The reasons underlying the Court’s decision were fundamentally two: personal freedom and security. “An individual’s response to a grievous and irremediable medical condition is a matter critical to their dignity and autonomy. The prohibition denies people in this situation the right to make decisions concerning their bodily integrity and medical care and thus trenches on their liberty. And by leaving them to endure intolerable suffering, it impinges on their security of the person.”
Unending pro-life arguments against assisted suicide, it also declared that a prohibition infringed upon people’s right to life because they might end their lives sooner than they would if they could rely upon assistance: “it has the effect of forcing some individuals to take their own lives prematurely, for fear that they would be incapable of doing so when they reached the point where suffering was intolerable.”
What about conscientious objectors to assisted suicide? The Supreme Court tried to reassure them by declaring that “nothing in the declaration of invalidity which we propose to issue would compel physicians to provide assistance in dying. The declaration simply renders the criminal prohibition invalid.” This is a matter for legislatures and professional associations. However, it also said that “we underline that the Charter rights of patients and physicians will need to be reconciled”, thus framing requests as a legitimate right under Canada’s charter. Opponents of assisted suicide are unlikely to be reassured.

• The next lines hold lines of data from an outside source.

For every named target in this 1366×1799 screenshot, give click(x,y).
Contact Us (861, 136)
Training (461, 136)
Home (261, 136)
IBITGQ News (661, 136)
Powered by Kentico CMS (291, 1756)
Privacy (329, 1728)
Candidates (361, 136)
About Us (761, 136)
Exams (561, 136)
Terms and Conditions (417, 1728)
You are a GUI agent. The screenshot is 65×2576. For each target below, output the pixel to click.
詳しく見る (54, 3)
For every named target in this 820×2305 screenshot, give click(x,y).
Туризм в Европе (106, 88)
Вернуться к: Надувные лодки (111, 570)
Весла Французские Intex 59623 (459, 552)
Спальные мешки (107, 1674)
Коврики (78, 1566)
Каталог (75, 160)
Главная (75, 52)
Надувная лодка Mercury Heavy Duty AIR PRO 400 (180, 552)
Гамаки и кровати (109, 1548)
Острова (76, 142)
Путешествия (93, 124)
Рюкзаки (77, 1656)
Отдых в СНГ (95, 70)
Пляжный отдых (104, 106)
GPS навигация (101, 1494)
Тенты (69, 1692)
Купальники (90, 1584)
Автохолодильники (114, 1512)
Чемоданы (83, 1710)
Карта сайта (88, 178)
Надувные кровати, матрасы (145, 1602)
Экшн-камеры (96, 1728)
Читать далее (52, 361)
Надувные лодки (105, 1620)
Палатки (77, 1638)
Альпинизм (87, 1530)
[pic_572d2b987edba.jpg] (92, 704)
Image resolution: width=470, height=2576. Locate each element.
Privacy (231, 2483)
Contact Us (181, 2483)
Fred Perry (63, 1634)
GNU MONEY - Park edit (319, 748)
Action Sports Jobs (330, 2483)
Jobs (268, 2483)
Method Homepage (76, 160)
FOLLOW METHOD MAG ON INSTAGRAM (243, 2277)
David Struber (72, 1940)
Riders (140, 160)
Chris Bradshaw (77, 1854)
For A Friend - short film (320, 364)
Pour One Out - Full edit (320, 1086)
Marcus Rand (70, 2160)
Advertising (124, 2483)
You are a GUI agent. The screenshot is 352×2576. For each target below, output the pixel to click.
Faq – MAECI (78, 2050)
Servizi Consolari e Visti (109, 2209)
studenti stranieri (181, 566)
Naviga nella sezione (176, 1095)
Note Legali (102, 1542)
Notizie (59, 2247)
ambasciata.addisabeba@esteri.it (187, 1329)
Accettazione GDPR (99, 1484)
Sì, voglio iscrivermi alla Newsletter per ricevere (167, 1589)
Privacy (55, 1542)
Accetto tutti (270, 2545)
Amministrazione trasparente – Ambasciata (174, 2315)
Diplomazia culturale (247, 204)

The Court’s views on the experience of Belgium, where euthanasia has been legal for more than a decade, were interesting. It studied research by Professor Etienne Montero, a professor in bioethics and an expert on the practice of euthanasia in Belgium. He claimed that safeguards there were flimsy and that there were many abuses. Without contesting this, the Court declared that the experience in Belgium was irrelevant because of the many cultural differences between the two countries.
It will take a while for the consequences of the Carter case to work themselves out. However, it is abundantly clear that bioethicists are divided into two camps. Arthur Schafer, of the University of Manitoba hailed it as "a victory for humanity and justice."
"The fact the Supreme Court decision was unanimous reflects the overwhelming consensus in Canadian society that individuals should have their liberty respected when it comes to such important decisions as when and how we die."
But Margaret Somerville, of McGill University in Montreal, said that it was a disaster.
"Canada has fallen over the edge of the abyss in legalizing the intentional infliction of death on our most vulnerable citizens — those who are old, frail, disabled, depressed, mentally, physically, or terminally ill…
"This is not an incremental change, but a seismic shift in one of our most important foundational values — respect for human life at both the individual and societal levels," she said. "I believe that future generations will look back on this decision, in the light of its future consequences, as the most important, harmful and regrettable ethical, legal and public policy decisions of the 21st century."